When I finished the 180 km ride in 6 hrs 26 min – I had been racing for just under 7.5 hours – my first thought – was “if I run my best marathon ever, I could finish in top 25 in my age group (30 – 34)”…..this thought made me burst out loud as I attempted to start running. My legs felt like mush and I would be lucky if I could walk 42 km let alone run! But slowly and surely, I put one step in front of the other. The lactic acid build up was unreal. Other racers were popping anti-inflammatories like candy, and at one point on the course, someone offered my ibuprofen and I decided to take it. In this day and age, I would probably think twice before taking a little pill from a random stranger while out running! The worst part about the run was that I didn’t study the course beforehand. As I neared the finish, there was a T junction and to the right of the T was the finish line – as I approached, I thought I was done, so I attempted to speed up to have a faster finish. I was dismayed to find out that at that T, it was only 41 km and the course turned left with a 500 m out and back before approaching the finish line. I walked most of that last kilometer as I had spent what little energy I had “dashing” for what I thought was the finish. But finish I did – not in the top 25 – but I did finish. I was 63rd out of 137 in my age group with a final marathon time of 4:55 and overall time of 12 hr 40 min. What I didn’t mention was that my nephrologist was against me competing in this event as there was some concern about the ability of my kidneys to handle the stress of the event. I know this was terrifying to my mother, but I never gave it a second thought. I trusted that my kidneys would not crumble under the physiological stress – and they didn’t.

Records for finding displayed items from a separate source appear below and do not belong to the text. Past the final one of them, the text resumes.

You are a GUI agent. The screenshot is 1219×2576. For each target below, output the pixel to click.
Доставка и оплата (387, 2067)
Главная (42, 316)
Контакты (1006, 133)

The next day, I could barely walk. I wasn’t following a naturopathic training program at that time that would have helped me with endurance, performance, and recovery. The other interesting thing to me was that I started the event with relatively clear skin. I have struggled with acne since I was 14 years old and the day after the race, my skin exploded in acne! I remember saying to a friend “Why is this happening to m skin” and her response was “It is because you are TOXIC!” At that time in my life, I was still very sensitive and I found her remark rather toxic emotionally. I left feeling insulted and even more embarrassed. Now, I look back and I am amazed at what we store inside of us. Our skin is our largest organ and an important organ of detoxification. I always tell patients that when the body tries to eliminate, it is a good thing. We live in a toxic world which is why one of the specialties at the clinic is environmental medicine. In my case, this was when I had come off psychotropic pharmaceutical medications that I had been on for 15 years – my body was clearly chemically burdened. Not only did I leave sweat on that race course, I left an environmental puddle of all the chemicals that were stored up in my body. If you are interested in an environmental assessment – we have four NDs at our clinic to help you. Or if you need help supporting your ligaments and joints, schedule an appointment with Dr. Mason-Wood to discuss prolotherapy and PRP by calling 87-521-3595.

Thus ends my story of completing a lifelong dream. Now, when the going gets tough, I always remind myself “C’mon Chris, you’ve done an Ironman, you can DO this!” – whatever this is!